# EXERCISE INSTRUCTIONS
Pick out each line of the records that contains the string "Task", and copy those lines.

Word and element location entries:
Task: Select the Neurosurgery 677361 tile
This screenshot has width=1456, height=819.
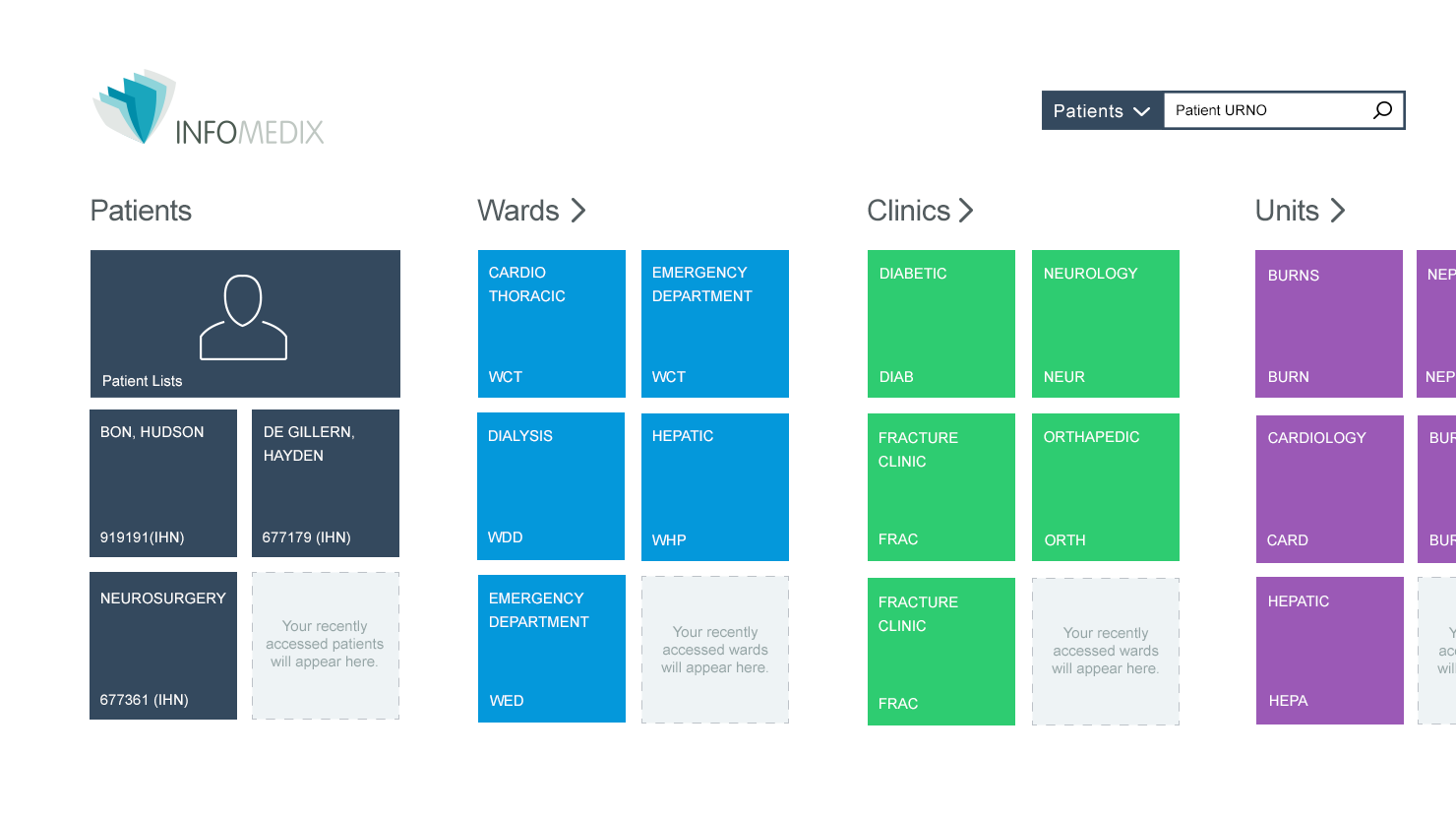Action: tap(163, 646)
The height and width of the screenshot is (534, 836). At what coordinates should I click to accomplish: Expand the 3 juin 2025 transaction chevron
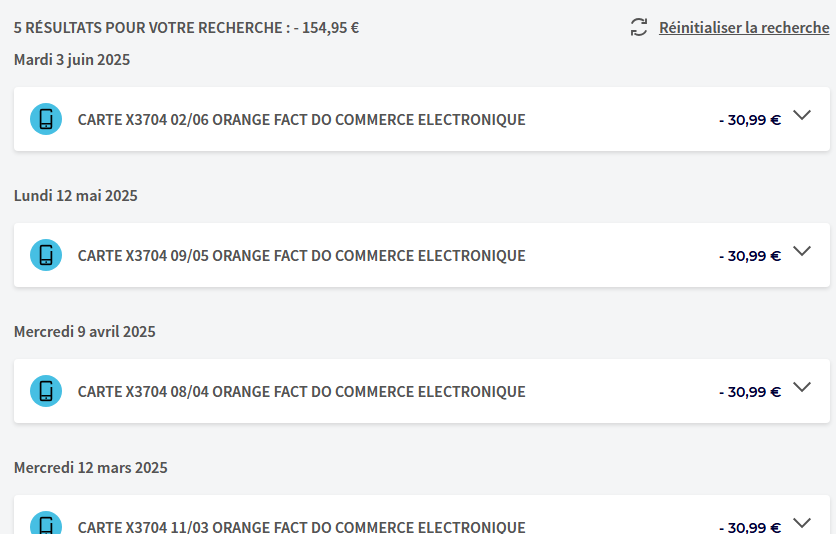pyautogui.click(x=801, y=115)
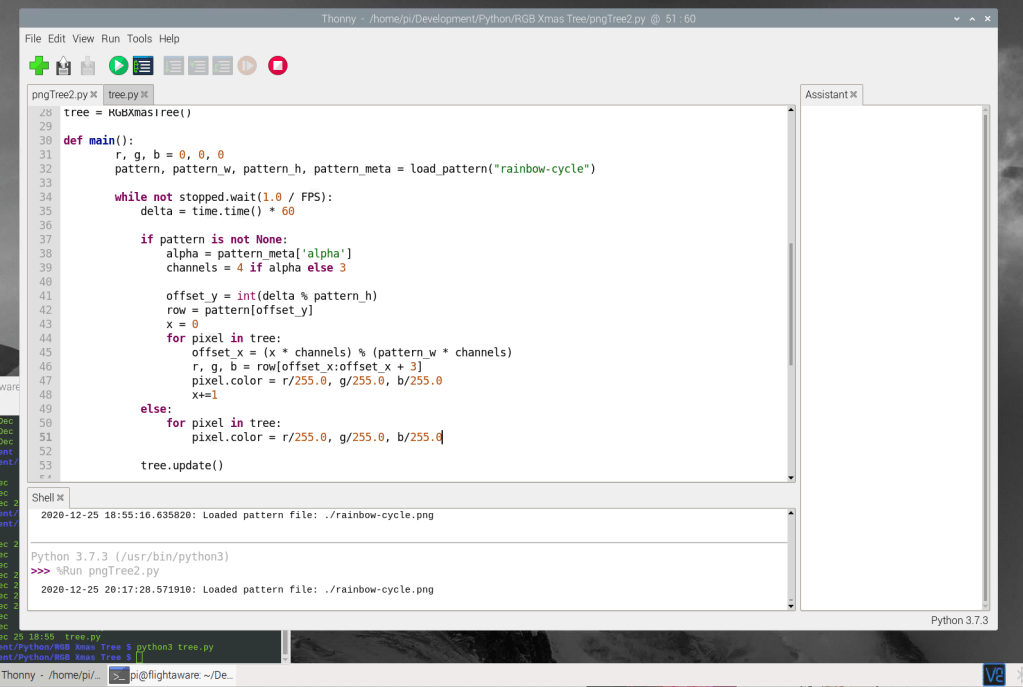Viewport: 1023px width, 687px height.
Task: Switch to the tree.py editor tab
Action: click(123, 95)
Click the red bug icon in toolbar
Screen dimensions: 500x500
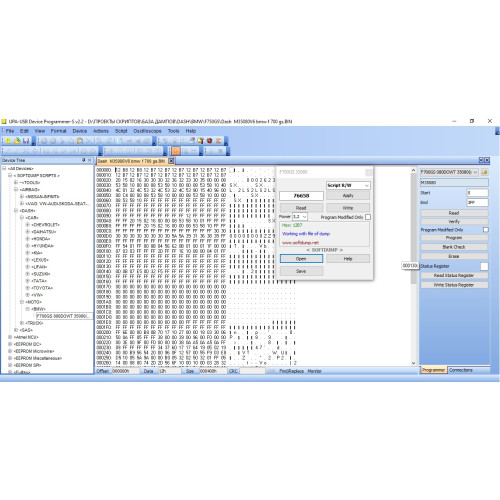[x=209, y=141]
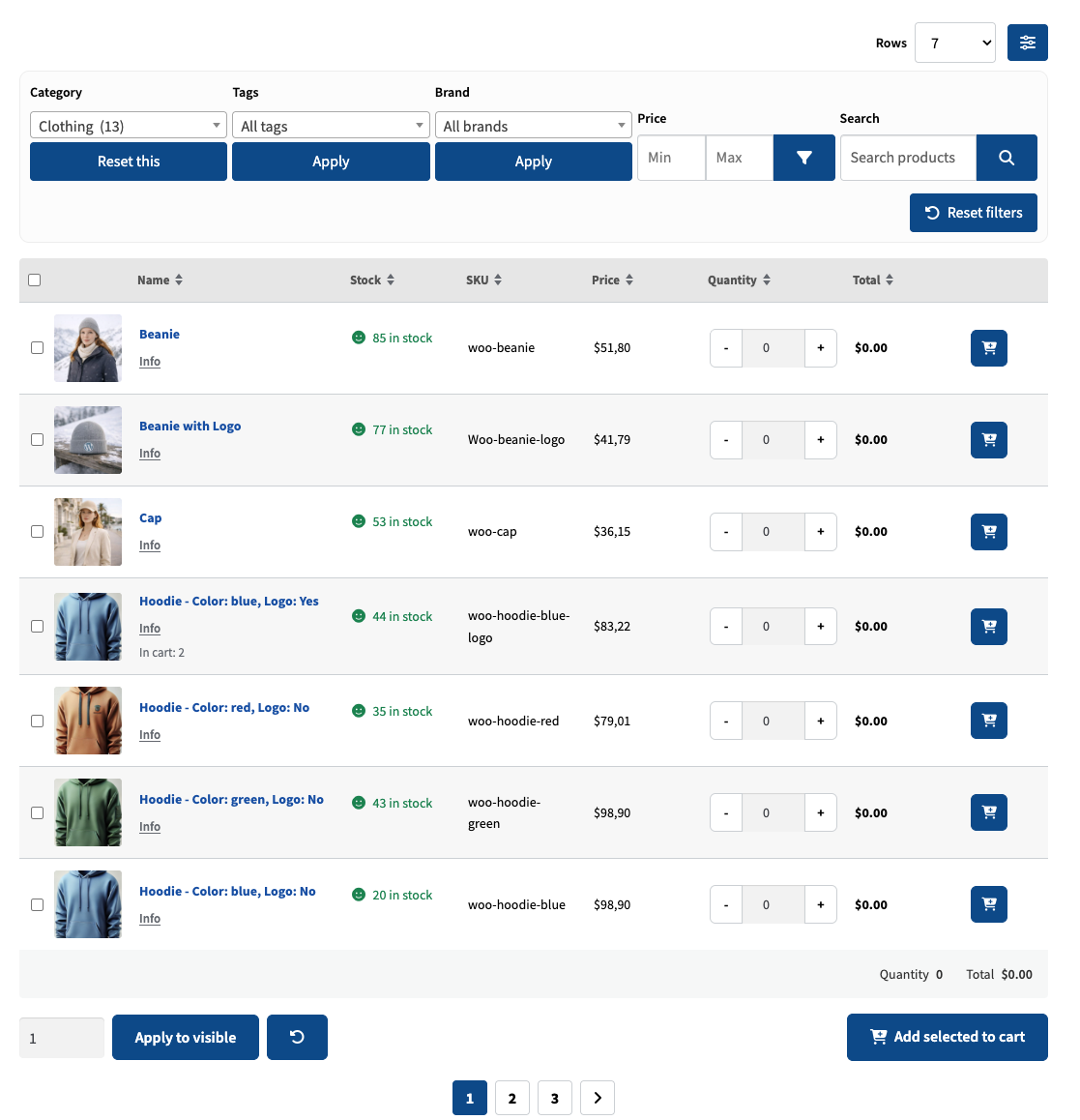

# WRITTEN SOLUTION
Task: Select the Neurosurgery 677361 tile
Task: Switch to the tree.py editor tab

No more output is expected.